> [Quoted passage]
# # # #
2009-10-01 Thread Curt Sampson
On 2009-09-29 13:18 +0200 (Tue), Alberto G. Corona  wrote:

> What is the vehicle that haskell can use to enter the mainstream?.

Actually, I have one more thought on that: wait.

I'd had the impression that Haskell was becoming fairly well known (if
not yet heavily used, in comparison to languages like Java), but I just
ran across some hard evidence for this.

In the 32 languages ranked on http://www.langpop.com/ , Haskell
consistently comes down near the bottom in the various rankings of
use. (But hey, we're not so weird we're not in there!) But if you look
down near the bottom, at the chart labeled "Normalized Discussion Site
Results," you'll notice that Haskell comes out sixth. Even trying to be
more fair to the mainstream, and changing the weighting to drop Lambda
the Ultimate completely (after all, they're just a bunch of academic
wankers, right?) and bring IRC down to a contribution of 0.5 instead of
1 (apparently those academic wankers have lots of time to chat online),
Haskell still comes out tenth, with a score over a third that of the
leader, Java, and close to half that of PHP and C (2nd and 3rd place,
respectively).
# # # #
> [Dataset extract]
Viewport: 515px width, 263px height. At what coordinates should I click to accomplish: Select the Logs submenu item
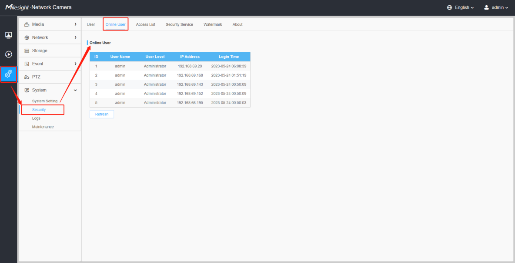click(37, 118)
# # # #
> [Written request A]
In the Haskell post, what place does Haskell take on the "Normalized Discussion Site Results" chart before any change in weighting?
> [Written request B]
Print the Haskell post from "2009-10-01 Thread Curt" to "enter the mainstream?.".
> [Written request C]
Carry on the Haskell post from the point where its last sentence ends.

> [Right answer A]
Sixth.

> [Right answer B]
2009-10-01 Thread Curt Sampson
On 2009-09-29 13:18 +0200 (Tue), Alberto G. Corona  wrote:

> What is the vehicle that haskell can use to enter the mainstream?.

> [Right answer C]
We've also got at least one undeniably good, production-quality compiler
(which is more than PHP or Ruby can say), and have sold many tens of
thousands, perhaps even hundreds of thousands, of books. At this point,
I don't think many people (John A. De Goes excepted) are looking at
people writing major applications in Haskell as if they're aliens living
on another planet.

Haskell is in the mainstream already as far as being taken seriously;
most of the complaints I'm seeing seem to be grasping at the same kinds
of straws that the anti-Java guys were back in the late '90s. ("It's
hopeless if it uses garbage collection.")

We've even got our own over-hyped, under-utilized supposed benefit
("it's good for multicore").

The main whinging seems to be about libraries, of which we have "only"
1585 on hackage.

Compare with RubyForge, which has 2059 projects in "beta" or better
status, or 2961 if we include "alpha" as well. The Ruby Application
Archive has 1768 projects; I have no idea how much overlap there is, or
how many of these are real.

I think we just need to sit tight for a couple of years.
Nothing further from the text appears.